Users Overview

Heimdall currently provides a built-in user database that allows individual users to have defined authentication (password) and login locations defined.

Further, if desired, a user can be configured as a read-only user, and Google Authenticator compatible two-factor authentication.

Internally, passwords are stored in the same way that OpenLDAP stores them by default, i.e. Salted SHA. Example, {SSHA}cca9bbffe6879f8367ab681952da2f995bf1668f

Configurable fields:

  • Username: the login of the user.

  • Password: The password of the user–please avoid using “:” as it may impact authentication.

  • Email: The email associated with given user, used for receiving Portal notifications about sessions.

  • Management Privilege: Defines what set of permissions is assigned to the user. One of:

    • None: users won't see any configurations, usually used with Portal user or Audit user option.
    • Admin: users will have admin rights, allowing them to perform tasks such as configuring settings, managing users, and accessing all resources.
    • Read Only: users will be unable to make any changes to the configuration, but they will retain access to resources based on their filter settings. Additionally, it will block access to management tabs, such as Users, Admin, Certificates, and various options like the 'Test Connection' button in the Data Sources tab.

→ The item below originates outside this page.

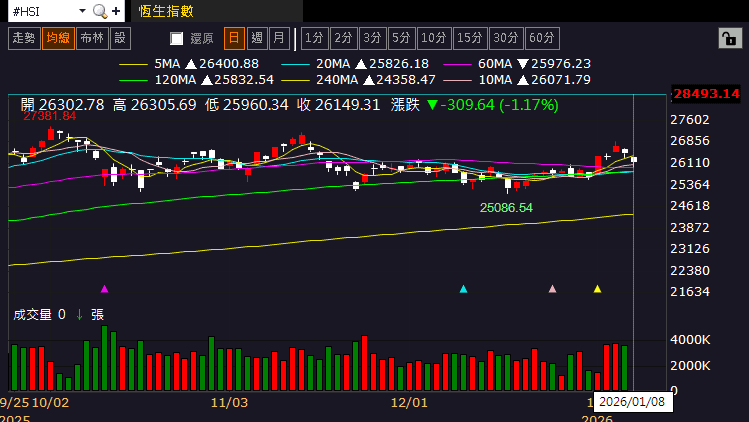The image size is (749, 422).
Task: Choose the 60分 interval button
Action: (542, 38)
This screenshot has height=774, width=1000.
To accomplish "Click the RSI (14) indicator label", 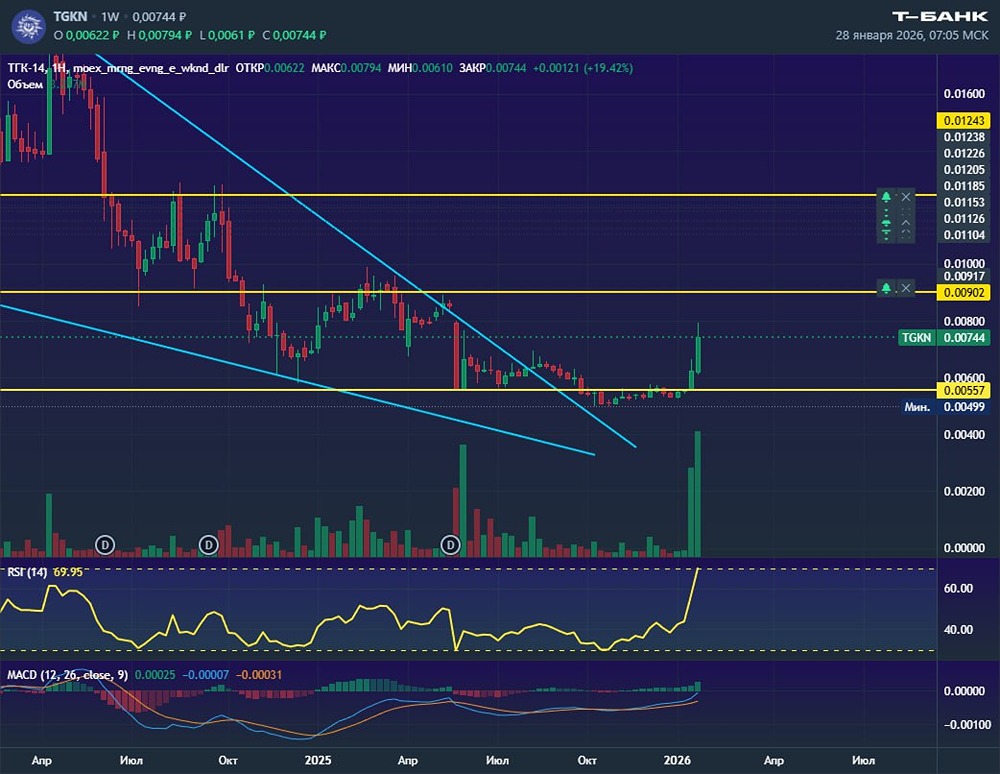I will click(x=27, y=572).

  • Audit User: If enabled, users will have access to the Audit tab, where they can view and save records from the Audit Trail table, which logs all session operations within the portal.

  • Portal User: If enabled, users will have access to the Portal.

  • Authentication mode: Method to perform authentication by. One of:

    • Local/Secret: user will be authenticated by login & password. Credentials can be automatically fetched from Secrets Manager, if properly configured in Admin tab. More details in Secrets Manager for users
    • LDAP: user will be authenticated by LDAP server configured in Admin tab.
    • Kerberos: User will be authenticated by KDC server configured in Admin tab.

  • Two Factor Authentication: If enabled, it will present bar-code that can be scanned into the Google Authenticator software, and an account code, which can be used in place of the bar-code. This ID is in addition to the normal password authentication the user will be required to provide. Not available with Authentication mode: Kerberos.

Basic User (with Portal Mode enabled)

Require "Username", "Password" and Portal User enabled

Basic User (without Portal Mode enabled)

Require "Username", "Password" and selected Management Privilege

Kerberos user

Require "Username" and "Authentication mode: Kerberos"

More details about Kerberos Configuration here.

LDAP user

Require "Username" and "Authentication mode: LDAP"

More details about LDAP Configuration here.

If there is only one LDAP Configuration available, it will be used by default. Otherwise additional dropdown "LDAP Configuration" will appear to specify which config should be used with a particular user.

SAML2 user

Require "Username" and "Authenticate by: SAML2"

You can set up SAMl2 Configuration in the admin tab. (Manage section -> Admin tab -> SAML 2.0 Configuration Guide). SSO can be configured using saml2 auth with AWS IAM Identity Center, Okta, or other saml2 identity providers.

IAM user

Require "Username" and "Authenticate by: IAM"

When using IAM access, appropriate access to the IAM role should be configured for the management instance.

Secrets Manager for users

When Secrets Manager is configured, and Authentication mode: Local is selected, the users configuration shows a checkbox next to the password field. This option when enabled replaces the password input with Secret Name. After committing the changes application will automatically fetch the credentials residing under configured Secret Name and cache them. These will be used effectively as username and password values for this user.

For those utilizing a custom secrets manager, it is imperative to adhere to the structure outlined in AWS RDS secrets manager. For instance, the JSON format should resemble the following: {"username":"test","password":"test"}.

If there is more than one Secrets Manager Configuration available, additional "Secrets Manager" dropdown will appear next to Secret checkbox, to specify which config should be used with a particular user.

Note: This configuration currently does not support rotating credentials, that means that once we save a user, and values stored in Secrets Manager change, the heimdall user will still be using old values.

Groups

This feature is available for all Heimdall (GUI) users, doesn't mather whether user authenticates by LDAP or not.

This one allows to grant or revoke a group membership for testing purposes, e.g for LDAP based notifications (Notifications tab in admin tab).

For enhanced security measures, it is imperative that at least one real LDAP Group be extracted when utilizing this feature while using for LDAP authentication testing purposes.

What is important configuration applied there DOES NOT IMPACT the real groups membership on LDAP Server.